Yesterday was Papaw Ralph's funeral. It was a typical two-part ceremony — one part in the funeral home and one at the cemetery. Both parts were punctuated with religious words, and perhaps for some, those words provided a satiny smooth comfort. They really didn't do anything for me. However, I don't hold it against anyone who needs to hear those words, as long as they don't hold it against me for being an unrecoverable black sheep. There was, in fact, a surprisingly large flock of black sheep, eyes open and darting around during the prayers, searching out other secular folk and finding them.
Papaw was a World War II vet and he earned the Bronze Star. I have seen, separately, the three-volley salute, roll call, flag presentation, and Taps at funerals — but yesterday was the first time I've ever seen them all together. It was an impressive display and a moving tribute. I think the part that touched me the most was seeing this giant soldier probably half my age and twice my size kneel down in front of Nanny, wheelchair-bound and sobbing, and present her with the American flag from Papaw's casket folded up into a triangle. I don't think there was a dry eye in the place.
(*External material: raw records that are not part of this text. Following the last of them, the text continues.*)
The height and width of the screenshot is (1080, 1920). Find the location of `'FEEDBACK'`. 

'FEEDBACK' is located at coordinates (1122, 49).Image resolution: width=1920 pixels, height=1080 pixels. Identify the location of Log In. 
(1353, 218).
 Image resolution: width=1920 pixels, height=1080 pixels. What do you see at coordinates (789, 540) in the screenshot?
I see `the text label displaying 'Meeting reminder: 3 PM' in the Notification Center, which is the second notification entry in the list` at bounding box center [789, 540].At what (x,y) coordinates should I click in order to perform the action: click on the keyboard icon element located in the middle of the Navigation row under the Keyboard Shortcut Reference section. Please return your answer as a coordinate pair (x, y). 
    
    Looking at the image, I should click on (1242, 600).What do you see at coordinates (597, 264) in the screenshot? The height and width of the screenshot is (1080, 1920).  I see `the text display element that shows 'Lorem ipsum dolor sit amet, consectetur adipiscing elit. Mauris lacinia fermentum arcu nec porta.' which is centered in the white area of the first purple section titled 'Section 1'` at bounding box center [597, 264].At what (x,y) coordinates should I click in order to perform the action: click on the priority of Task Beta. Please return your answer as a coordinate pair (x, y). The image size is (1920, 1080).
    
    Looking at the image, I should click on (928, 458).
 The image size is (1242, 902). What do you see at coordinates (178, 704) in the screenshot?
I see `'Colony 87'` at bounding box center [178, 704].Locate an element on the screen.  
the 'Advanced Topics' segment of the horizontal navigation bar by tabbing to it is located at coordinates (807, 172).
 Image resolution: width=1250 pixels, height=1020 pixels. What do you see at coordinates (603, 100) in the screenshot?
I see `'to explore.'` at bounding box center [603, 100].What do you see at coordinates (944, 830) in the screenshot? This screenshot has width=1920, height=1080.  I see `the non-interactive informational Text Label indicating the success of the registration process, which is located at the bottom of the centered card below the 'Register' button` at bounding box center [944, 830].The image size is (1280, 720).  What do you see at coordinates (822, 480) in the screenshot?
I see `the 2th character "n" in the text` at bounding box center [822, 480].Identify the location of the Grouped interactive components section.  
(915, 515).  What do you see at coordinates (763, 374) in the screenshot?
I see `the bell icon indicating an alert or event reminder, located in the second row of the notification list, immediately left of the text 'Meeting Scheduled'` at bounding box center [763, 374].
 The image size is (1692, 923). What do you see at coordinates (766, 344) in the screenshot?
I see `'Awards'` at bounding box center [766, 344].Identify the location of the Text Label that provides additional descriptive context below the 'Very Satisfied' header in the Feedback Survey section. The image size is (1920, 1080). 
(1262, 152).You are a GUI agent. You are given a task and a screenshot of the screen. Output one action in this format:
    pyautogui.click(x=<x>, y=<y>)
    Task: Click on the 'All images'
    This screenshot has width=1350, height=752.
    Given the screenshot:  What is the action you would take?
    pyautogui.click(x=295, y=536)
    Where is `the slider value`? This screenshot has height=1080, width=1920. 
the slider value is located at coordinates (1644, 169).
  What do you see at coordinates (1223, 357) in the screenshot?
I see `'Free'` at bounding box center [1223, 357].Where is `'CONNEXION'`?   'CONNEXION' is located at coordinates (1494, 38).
November is over, and a period of heavy rain has moved in. When it leaves, the temperature is going to drop. We're in the yo-yo of late fall when it flips from sixty degrees to thirty degrees in a twenty-four hour period. Yesterday was beautiful, but windy and cool in Beckley, even more so at the cemetery.
I made my quota for NaNoWriMo. The storyline is nowhere near done, but I'm going to take a break from it for awhile. Maybe in a week I'll look it over and get things in the order they're supposed to be in, then maybe in a month or so I'll drag it out and start smoothing things over some, filling in the weak parts and reworking what needs to be reworked. It's nowhere near being called a "novel" at this point, but it's a hell of a lot closer than I've ever gotten before... and I think it's a pretty good story. (Though I'll fully admit being biased.)
About eight months ago I took a chance on a temporary job in the hopes it would become a reliable full-time position. As of last week, it has — and it has for my office mate as well, who it turns out is a pretty cool fellow. I've felt an uncertainty over the last few months, because I knew the hours for the temporary position were running out and something needed to happen soon. Thankfully that uncertainty has now ended. I want it documented, for my future reference, that I took a leap of faith and it paid off.
Overall, though, I'm glad this month is over — goodbye November, begone with ye!